= Beginning of Section =
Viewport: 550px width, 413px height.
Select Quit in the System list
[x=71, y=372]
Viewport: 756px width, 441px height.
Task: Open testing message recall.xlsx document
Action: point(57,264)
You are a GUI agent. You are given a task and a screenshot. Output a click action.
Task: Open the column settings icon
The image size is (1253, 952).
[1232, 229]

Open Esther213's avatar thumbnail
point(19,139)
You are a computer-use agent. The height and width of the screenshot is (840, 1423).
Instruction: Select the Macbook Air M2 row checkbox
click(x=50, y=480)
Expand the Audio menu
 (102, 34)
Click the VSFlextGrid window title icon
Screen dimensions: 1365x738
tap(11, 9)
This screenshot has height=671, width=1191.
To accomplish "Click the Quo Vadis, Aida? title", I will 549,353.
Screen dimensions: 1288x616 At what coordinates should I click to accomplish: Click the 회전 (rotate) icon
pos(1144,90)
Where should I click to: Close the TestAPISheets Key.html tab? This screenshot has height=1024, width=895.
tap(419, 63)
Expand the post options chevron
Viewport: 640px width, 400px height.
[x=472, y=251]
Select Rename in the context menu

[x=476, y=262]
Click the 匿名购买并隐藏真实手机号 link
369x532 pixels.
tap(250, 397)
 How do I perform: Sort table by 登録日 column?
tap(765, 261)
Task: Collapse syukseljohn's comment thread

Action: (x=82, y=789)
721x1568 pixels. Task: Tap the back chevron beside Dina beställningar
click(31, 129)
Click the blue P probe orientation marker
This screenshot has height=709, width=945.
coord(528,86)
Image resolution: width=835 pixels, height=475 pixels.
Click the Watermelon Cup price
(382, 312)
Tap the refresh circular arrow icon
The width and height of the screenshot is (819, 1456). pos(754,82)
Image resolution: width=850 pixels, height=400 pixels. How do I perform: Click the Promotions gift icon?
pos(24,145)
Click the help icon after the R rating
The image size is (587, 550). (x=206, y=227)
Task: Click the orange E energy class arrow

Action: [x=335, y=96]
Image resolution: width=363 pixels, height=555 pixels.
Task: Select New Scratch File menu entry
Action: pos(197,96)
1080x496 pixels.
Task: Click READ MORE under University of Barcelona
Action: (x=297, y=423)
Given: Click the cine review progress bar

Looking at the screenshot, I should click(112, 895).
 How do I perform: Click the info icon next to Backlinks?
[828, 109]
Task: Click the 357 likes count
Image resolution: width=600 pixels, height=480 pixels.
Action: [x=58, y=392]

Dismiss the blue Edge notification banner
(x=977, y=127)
= End of Section =
**Task prompt:** Across the records above, show each line containing the word "agent".

**Reply:**
You are a GUI agent. You are given a task and a screenshot. Output a click action.
You are a computer-use agent. The height and width of the screenshot is (840, 1423).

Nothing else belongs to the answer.